The case a = 2 is trivial. So suppose that a is at least 3. If a is a prime then we are done. If a is not a prime then it has a divisor b such that 1 < b < a. According to the induction hypothesis b and a/b can both be written as a product of primes: b = p₁ ··· p_r , a/b = p_{r + 1} ··· p_s. For a we have a = p₁ ··· p_r · p_{r + 1} ··· p_s.

Here we also use induction. The case a = 2 is easy. Suppose that a > 2, and also suppose that uniqueness has been proven for the integers < a. If

a = p₁ ··· p_r   and   a = q₁ ··· q_s

are two ways of expressing a as a product of primes, then it follows that

p₁ | p₁ ··· p_r = q₁ ··· q_s.

From the corollary we may conclude that there exists an index k in the set {1, ... ,s} such that p₁ | q_k.
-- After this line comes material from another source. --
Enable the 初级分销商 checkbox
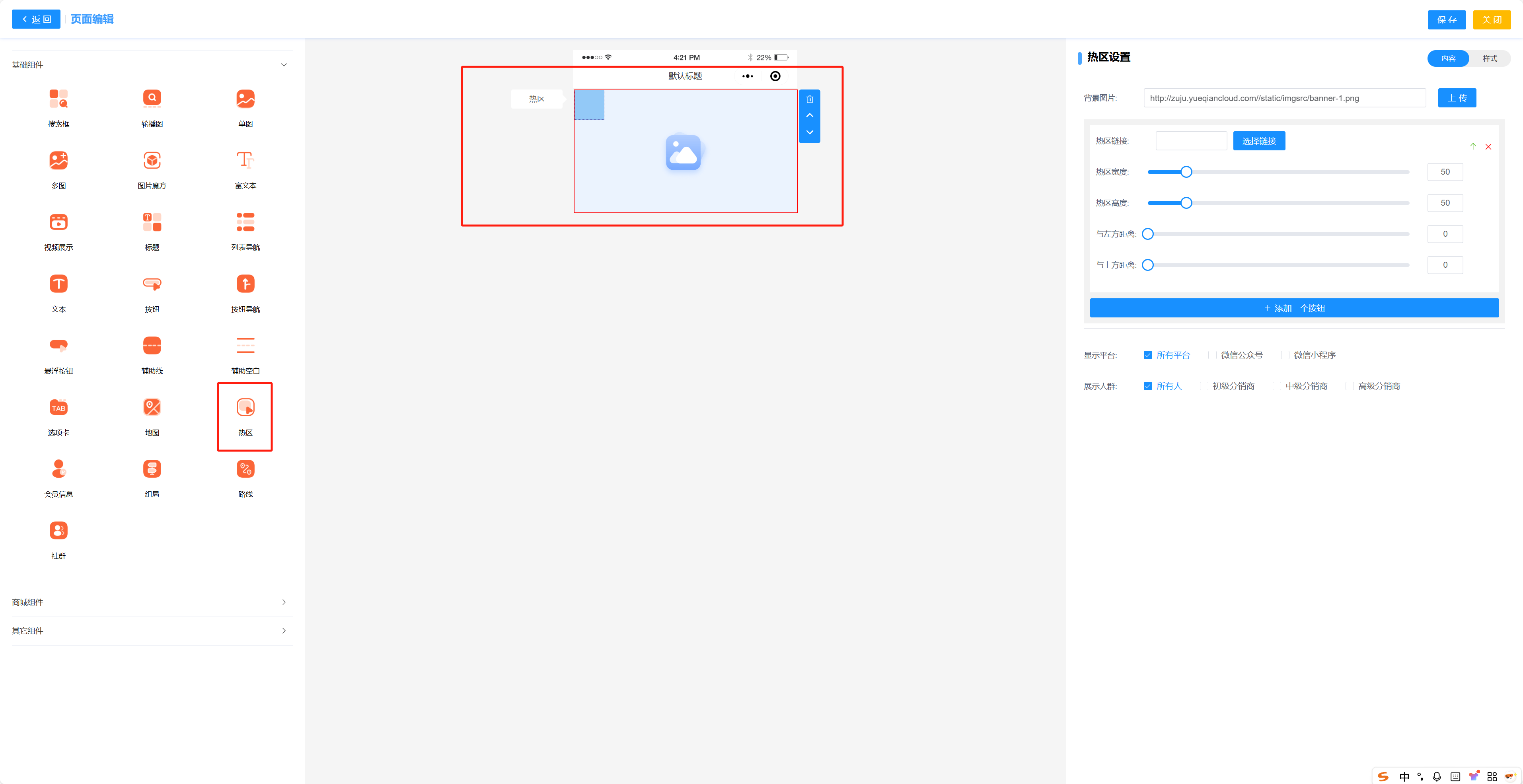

But then we have p₁ = q_k because q_k is a prime. Now apply the induction hypothesis to the integer a/p₁ with the two expressions as products of primes

a/p₁ = p₂ ··· p_r   and  a/p₁ = q₁ ··· q_{k - 1} · q_{k + 1} ··· q_s.

These factorization of a/p₁ are the same (up to the order of the factors) and therefore the two factorization of a are the same.